__EXTRACT TO READ__:
<<<<

Is your chronic fatigue a sign of food sensitivity?

Is your chronic fatigue a sign of food sensitivity?

3 minute read time

Tiredness happens to everyone – whether it’s an expected feeling after strenuous activities or at the end of a long day at work. The other most common reason is, of course, lack of sleep, which can often be remedied by an early night. 

Fatigue can also be a sign of a food sensitivity. If you are suffering from drowsiness, headaches, dizziness and other symptoms after eating certain foods, you may want to investigate if a food sensitivity is to blame.

Many of us have experienced that tired feeling after having too much at Christmas or a party with friends. You may remember a family member falling asleep after the food has been cleared away. As the body works in overdrive to digest and process the meal, sleepiness takes over.

>>>>

__PROBLEM REQUIREMENTS__: Transcribe the passage from the article on chronic fatigue and food sensitivity, starting with "Fatigue can also" and going on through "is to blame.".

__SOURCE DATA__:
<<<<

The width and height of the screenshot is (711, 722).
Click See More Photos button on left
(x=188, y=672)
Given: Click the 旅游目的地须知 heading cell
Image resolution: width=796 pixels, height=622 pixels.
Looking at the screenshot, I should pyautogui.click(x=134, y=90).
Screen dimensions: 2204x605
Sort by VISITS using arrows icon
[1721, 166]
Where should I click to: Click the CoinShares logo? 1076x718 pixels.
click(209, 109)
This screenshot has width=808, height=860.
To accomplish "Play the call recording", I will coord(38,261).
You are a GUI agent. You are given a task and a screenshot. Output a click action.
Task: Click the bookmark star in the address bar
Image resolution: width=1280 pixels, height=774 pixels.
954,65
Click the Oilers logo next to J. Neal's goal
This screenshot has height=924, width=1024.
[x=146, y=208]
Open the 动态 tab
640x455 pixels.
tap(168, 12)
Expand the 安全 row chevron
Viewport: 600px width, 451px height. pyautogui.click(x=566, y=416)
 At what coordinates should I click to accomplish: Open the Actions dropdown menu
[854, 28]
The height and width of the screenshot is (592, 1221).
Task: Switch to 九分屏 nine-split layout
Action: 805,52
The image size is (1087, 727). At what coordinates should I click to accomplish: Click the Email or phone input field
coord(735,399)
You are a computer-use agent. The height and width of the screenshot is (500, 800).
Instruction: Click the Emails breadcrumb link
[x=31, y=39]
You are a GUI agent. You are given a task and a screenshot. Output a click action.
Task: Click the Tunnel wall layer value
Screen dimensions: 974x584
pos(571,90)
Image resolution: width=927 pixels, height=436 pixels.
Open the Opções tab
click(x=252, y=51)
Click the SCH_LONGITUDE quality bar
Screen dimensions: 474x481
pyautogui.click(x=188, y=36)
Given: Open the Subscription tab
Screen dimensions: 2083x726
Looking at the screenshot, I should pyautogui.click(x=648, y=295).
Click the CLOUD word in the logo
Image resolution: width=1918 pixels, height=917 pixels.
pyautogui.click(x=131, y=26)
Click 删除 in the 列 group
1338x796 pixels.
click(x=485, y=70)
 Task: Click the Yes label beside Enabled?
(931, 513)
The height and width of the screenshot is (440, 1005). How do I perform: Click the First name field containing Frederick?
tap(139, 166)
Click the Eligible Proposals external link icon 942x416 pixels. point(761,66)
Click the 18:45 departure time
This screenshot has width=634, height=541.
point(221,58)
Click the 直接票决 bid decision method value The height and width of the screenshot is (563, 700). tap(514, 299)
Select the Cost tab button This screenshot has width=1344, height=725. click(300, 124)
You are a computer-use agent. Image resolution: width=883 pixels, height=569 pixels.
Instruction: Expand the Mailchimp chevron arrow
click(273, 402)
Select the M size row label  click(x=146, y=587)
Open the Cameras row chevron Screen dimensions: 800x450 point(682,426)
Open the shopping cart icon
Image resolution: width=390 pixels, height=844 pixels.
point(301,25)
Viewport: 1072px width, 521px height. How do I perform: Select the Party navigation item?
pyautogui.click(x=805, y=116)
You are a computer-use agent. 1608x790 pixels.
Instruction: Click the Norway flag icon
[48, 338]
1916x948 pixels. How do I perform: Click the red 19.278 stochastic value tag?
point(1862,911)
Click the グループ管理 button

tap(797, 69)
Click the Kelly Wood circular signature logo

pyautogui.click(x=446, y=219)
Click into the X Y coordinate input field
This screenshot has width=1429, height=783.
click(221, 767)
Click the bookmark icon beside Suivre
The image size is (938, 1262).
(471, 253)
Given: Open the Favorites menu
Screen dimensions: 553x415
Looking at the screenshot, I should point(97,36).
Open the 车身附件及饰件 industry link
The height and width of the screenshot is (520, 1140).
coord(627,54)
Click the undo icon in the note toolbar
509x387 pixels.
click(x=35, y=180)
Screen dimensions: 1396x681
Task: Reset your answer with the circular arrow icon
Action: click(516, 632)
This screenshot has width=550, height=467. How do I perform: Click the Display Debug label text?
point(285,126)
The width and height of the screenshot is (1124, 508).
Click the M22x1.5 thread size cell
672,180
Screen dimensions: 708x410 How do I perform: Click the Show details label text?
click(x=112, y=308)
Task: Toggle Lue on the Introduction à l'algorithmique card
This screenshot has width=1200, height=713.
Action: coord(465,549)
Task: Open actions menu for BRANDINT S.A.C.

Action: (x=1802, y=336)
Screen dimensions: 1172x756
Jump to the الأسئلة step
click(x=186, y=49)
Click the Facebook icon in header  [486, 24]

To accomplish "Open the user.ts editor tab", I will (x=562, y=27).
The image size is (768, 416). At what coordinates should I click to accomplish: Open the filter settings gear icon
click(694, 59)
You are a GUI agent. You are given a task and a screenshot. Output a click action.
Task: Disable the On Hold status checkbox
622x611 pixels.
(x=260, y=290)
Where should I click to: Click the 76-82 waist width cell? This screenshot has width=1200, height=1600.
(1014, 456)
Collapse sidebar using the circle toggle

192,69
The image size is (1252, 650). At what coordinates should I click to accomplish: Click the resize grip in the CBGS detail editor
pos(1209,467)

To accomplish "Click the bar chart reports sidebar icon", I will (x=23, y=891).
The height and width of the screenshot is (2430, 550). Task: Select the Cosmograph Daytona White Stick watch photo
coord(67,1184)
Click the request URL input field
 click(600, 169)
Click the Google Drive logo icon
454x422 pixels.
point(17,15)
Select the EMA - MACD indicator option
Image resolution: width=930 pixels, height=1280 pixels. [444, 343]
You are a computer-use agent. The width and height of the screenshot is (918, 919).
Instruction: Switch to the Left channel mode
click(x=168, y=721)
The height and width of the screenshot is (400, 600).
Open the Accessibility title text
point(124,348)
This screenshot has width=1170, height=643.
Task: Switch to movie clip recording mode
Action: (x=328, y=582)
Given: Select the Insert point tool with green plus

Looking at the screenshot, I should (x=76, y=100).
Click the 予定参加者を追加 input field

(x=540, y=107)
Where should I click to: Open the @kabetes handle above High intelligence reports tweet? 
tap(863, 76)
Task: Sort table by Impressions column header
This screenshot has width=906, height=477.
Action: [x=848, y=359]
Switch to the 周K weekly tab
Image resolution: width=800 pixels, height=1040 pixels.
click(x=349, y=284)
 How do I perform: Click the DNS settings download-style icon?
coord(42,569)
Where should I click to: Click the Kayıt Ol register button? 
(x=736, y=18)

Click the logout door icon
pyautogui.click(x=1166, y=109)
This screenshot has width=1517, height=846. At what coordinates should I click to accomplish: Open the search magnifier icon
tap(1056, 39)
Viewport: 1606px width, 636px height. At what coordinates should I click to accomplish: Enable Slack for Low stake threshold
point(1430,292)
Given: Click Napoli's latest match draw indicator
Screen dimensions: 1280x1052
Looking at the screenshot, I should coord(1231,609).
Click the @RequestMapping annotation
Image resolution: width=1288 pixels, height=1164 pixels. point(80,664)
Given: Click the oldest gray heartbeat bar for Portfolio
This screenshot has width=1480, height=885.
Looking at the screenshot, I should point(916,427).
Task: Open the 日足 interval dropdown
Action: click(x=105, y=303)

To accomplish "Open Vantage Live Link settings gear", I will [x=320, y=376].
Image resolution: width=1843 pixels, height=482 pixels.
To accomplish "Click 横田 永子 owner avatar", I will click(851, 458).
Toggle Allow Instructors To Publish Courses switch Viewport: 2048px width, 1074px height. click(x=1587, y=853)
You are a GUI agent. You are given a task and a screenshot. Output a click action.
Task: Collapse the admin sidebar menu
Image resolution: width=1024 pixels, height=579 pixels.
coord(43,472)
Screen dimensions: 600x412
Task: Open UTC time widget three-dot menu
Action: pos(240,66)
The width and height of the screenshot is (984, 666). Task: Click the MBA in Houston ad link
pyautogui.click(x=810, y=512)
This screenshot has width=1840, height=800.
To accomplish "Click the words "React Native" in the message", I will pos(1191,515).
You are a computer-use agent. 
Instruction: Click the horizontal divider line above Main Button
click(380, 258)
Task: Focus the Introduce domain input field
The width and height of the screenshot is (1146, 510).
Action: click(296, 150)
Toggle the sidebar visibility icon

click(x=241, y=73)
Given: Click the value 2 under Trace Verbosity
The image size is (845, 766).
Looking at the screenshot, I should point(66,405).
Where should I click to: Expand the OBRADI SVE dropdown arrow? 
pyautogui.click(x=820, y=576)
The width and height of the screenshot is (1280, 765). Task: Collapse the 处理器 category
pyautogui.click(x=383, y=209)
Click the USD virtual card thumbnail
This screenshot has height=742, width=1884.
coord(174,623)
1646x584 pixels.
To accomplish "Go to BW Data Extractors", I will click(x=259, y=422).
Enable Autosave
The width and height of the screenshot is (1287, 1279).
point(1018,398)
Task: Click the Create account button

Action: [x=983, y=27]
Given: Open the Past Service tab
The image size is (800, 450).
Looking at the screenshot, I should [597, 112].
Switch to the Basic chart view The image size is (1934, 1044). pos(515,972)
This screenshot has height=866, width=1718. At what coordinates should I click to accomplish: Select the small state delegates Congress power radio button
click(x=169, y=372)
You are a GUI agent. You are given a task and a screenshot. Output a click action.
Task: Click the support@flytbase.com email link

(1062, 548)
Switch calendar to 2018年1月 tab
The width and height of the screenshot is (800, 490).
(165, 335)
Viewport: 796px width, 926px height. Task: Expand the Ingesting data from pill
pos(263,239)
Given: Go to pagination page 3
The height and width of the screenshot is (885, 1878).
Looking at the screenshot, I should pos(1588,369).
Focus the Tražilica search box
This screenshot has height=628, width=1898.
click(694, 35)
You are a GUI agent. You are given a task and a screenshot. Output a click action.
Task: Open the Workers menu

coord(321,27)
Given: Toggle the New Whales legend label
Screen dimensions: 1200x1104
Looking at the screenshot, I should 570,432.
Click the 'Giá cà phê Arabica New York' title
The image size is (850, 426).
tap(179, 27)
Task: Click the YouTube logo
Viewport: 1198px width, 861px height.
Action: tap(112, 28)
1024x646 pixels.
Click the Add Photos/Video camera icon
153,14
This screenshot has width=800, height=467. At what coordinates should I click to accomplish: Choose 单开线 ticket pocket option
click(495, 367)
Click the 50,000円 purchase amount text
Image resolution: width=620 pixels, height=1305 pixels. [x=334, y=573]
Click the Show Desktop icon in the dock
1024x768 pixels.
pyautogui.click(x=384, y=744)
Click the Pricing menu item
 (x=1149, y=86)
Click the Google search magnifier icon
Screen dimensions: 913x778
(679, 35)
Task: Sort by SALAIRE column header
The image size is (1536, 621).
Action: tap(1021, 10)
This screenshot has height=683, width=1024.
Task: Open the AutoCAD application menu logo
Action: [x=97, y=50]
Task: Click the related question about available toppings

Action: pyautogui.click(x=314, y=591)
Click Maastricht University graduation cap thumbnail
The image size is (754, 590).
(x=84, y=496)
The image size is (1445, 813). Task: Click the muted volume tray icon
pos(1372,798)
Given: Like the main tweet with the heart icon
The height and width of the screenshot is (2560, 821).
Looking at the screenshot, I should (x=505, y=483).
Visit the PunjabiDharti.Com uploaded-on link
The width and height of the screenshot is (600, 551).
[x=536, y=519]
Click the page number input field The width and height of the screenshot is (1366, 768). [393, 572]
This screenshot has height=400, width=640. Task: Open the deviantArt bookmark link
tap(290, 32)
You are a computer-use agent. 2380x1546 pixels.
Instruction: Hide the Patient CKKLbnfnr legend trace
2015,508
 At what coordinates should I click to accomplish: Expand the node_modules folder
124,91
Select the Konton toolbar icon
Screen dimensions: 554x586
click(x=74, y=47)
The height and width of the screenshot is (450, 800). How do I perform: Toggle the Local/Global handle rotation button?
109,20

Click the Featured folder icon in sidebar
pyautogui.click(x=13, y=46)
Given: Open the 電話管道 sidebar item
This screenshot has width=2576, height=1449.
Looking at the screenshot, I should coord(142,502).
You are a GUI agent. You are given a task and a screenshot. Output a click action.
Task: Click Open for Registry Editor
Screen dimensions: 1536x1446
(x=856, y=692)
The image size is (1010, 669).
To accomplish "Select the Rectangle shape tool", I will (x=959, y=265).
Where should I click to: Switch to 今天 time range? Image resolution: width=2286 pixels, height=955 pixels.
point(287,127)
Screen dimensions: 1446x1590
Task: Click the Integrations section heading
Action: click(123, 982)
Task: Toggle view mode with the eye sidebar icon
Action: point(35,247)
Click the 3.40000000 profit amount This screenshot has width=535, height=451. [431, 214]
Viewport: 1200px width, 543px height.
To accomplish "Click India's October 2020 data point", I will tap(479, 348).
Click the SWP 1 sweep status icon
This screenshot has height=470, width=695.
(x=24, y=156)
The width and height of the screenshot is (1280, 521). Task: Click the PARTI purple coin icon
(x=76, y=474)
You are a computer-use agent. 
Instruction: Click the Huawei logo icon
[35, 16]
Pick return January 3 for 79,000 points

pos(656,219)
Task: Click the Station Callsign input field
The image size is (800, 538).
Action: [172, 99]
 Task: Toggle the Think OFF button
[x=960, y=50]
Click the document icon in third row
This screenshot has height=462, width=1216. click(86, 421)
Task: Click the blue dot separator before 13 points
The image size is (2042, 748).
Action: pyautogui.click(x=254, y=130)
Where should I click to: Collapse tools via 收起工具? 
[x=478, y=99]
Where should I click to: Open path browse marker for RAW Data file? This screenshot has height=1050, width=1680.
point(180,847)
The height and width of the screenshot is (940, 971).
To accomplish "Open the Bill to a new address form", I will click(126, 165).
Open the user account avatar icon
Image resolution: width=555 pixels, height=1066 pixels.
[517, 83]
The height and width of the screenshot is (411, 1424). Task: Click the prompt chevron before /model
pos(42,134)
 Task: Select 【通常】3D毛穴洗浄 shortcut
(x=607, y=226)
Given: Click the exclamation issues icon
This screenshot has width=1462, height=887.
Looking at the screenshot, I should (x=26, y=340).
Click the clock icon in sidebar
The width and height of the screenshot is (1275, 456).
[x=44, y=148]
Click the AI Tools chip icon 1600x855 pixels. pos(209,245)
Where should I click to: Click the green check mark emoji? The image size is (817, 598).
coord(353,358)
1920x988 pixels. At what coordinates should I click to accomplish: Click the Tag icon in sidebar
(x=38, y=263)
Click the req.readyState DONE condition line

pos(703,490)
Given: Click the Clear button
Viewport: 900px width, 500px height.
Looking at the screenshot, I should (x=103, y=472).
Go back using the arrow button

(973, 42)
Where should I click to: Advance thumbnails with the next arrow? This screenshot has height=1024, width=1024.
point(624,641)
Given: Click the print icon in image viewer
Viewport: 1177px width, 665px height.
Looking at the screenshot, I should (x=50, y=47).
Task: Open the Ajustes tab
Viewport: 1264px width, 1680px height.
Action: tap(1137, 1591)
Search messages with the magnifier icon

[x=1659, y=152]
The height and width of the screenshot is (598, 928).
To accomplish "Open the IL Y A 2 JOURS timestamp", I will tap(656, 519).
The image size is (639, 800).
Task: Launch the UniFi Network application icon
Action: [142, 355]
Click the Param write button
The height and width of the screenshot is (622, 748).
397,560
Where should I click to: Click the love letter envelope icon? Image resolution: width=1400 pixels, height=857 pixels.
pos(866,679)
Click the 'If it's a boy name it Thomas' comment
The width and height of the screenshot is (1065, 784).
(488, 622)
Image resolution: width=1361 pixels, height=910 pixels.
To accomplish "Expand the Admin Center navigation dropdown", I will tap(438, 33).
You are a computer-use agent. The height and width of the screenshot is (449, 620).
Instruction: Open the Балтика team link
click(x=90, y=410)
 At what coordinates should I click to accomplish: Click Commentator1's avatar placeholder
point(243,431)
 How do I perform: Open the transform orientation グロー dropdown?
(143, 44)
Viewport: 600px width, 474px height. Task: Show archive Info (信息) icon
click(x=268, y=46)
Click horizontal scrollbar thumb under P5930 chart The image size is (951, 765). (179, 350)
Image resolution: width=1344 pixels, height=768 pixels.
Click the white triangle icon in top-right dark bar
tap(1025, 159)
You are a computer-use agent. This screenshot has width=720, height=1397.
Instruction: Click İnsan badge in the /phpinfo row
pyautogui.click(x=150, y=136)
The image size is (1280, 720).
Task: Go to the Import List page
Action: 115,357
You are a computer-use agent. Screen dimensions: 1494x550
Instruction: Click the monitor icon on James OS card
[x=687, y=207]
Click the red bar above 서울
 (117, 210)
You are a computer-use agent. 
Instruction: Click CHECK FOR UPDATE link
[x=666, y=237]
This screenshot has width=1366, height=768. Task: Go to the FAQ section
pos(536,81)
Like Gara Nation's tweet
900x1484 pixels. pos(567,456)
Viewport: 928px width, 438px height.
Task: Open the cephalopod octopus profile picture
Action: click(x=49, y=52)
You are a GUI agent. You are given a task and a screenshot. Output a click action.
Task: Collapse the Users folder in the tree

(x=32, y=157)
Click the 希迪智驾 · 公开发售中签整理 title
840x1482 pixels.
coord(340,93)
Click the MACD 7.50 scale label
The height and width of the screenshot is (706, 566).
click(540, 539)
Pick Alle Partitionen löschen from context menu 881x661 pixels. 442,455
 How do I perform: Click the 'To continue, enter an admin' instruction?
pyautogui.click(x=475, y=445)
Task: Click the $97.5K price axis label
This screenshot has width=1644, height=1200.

>>>>

__TASK OUTPUT__:
Fatigue can also be a sign of a food sensitivity. If you are suffering from drowsiness, headaches, dizziness and other symptoms after eating certain foods, you may want to investigate if a food sensitivity is to blame.